Your task: Go through the data below and return each line containing the word "Expand".
▽
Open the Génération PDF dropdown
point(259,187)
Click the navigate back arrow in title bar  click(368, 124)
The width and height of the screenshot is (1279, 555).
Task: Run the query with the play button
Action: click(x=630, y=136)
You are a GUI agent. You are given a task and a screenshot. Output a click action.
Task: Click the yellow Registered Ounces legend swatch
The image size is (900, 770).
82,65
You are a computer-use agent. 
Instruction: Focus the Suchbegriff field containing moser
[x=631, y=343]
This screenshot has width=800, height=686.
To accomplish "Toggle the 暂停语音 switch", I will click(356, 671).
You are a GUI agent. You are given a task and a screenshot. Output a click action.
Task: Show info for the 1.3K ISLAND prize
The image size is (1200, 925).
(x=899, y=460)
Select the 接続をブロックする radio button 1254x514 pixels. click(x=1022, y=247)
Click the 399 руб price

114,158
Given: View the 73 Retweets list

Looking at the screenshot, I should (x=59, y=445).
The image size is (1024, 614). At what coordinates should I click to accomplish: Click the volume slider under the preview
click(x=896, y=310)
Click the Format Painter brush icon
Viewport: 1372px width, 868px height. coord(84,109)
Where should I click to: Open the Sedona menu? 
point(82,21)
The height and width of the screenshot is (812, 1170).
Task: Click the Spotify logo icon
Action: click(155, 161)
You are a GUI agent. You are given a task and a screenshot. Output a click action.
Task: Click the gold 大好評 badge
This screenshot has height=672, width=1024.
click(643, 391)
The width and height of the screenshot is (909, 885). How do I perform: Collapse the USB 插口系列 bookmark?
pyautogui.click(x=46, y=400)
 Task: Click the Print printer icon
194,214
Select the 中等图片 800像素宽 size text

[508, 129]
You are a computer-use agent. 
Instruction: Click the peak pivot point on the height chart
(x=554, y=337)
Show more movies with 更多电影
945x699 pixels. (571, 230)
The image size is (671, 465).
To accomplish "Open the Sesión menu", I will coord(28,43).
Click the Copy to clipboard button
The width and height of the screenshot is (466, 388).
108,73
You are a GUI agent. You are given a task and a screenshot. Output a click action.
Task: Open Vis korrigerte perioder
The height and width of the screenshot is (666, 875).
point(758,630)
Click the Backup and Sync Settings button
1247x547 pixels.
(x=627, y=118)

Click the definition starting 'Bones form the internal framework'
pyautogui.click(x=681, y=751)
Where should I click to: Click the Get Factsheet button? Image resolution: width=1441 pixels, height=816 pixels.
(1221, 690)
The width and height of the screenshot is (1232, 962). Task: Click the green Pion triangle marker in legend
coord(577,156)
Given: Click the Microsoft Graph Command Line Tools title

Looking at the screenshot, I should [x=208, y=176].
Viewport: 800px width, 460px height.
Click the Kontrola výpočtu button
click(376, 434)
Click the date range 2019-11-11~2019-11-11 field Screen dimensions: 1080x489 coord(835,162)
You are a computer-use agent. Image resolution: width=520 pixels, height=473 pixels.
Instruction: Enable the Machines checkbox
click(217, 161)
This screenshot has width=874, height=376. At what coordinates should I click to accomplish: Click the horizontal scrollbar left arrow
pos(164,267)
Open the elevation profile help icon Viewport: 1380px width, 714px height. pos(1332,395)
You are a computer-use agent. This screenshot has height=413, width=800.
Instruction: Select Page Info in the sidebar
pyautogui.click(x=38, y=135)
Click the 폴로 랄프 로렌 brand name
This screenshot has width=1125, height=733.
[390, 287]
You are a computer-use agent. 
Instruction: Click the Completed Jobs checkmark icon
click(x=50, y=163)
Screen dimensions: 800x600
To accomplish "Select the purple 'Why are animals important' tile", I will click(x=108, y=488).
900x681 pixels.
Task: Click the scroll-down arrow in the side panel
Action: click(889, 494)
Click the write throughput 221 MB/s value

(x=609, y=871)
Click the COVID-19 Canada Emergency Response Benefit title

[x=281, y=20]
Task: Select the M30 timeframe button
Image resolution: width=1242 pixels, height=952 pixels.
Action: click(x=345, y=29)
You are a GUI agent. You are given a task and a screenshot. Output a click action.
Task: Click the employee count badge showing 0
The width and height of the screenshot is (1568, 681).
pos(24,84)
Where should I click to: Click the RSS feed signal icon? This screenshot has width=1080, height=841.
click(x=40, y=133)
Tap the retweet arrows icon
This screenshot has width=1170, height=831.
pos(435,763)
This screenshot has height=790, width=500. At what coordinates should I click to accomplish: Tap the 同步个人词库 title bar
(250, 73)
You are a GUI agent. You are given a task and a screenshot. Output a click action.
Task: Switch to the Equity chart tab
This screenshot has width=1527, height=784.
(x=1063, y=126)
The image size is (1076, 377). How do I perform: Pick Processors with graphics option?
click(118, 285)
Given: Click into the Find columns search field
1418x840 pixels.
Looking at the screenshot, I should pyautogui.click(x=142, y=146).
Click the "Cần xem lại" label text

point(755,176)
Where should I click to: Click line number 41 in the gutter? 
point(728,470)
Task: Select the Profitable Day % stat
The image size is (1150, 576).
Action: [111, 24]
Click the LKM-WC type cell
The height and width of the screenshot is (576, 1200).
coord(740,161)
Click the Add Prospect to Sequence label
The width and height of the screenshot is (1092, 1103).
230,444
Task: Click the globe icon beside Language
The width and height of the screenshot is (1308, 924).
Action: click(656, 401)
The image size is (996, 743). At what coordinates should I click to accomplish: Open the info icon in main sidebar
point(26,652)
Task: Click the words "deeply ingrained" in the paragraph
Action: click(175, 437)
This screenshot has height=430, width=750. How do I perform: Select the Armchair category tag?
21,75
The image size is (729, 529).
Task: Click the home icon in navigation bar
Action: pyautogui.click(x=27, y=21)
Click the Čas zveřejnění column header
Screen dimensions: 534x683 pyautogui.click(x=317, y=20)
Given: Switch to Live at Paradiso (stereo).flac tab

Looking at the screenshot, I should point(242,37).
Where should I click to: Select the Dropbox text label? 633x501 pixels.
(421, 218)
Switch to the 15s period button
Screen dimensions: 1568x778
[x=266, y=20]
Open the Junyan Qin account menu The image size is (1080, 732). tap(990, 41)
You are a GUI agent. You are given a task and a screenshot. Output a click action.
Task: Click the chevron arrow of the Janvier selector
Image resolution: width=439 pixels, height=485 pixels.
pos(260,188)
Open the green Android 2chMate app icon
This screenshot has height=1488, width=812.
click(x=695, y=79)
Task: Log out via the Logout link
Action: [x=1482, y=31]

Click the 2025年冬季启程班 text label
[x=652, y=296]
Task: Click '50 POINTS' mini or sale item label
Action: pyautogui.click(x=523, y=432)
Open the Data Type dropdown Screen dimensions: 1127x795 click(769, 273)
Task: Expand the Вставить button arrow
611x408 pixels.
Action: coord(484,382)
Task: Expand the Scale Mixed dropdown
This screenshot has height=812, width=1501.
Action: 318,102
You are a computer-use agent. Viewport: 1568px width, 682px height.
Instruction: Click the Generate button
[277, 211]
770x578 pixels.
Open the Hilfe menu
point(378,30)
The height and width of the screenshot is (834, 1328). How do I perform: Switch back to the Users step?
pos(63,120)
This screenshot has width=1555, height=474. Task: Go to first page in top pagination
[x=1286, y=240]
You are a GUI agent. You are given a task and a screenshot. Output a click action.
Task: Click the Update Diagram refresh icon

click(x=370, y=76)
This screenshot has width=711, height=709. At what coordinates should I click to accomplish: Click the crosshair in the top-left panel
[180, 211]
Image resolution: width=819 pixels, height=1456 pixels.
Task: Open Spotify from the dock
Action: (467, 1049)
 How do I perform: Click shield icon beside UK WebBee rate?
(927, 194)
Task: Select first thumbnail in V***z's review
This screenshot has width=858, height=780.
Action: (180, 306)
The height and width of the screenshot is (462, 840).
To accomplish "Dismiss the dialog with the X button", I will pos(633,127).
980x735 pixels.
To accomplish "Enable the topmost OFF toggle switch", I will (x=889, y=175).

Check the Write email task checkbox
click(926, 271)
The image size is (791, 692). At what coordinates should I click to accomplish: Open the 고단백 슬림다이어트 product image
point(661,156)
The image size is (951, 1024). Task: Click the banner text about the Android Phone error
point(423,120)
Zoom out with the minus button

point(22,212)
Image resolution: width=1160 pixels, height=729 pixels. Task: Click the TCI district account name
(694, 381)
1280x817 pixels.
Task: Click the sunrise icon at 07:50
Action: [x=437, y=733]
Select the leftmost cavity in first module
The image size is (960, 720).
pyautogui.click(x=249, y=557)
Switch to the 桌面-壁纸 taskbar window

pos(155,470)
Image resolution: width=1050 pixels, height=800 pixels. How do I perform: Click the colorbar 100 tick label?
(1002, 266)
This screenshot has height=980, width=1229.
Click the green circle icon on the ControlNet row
△
Result below:
Task: Expand the Вставить button arrow
Task: Expand the Scale Mixed dropdown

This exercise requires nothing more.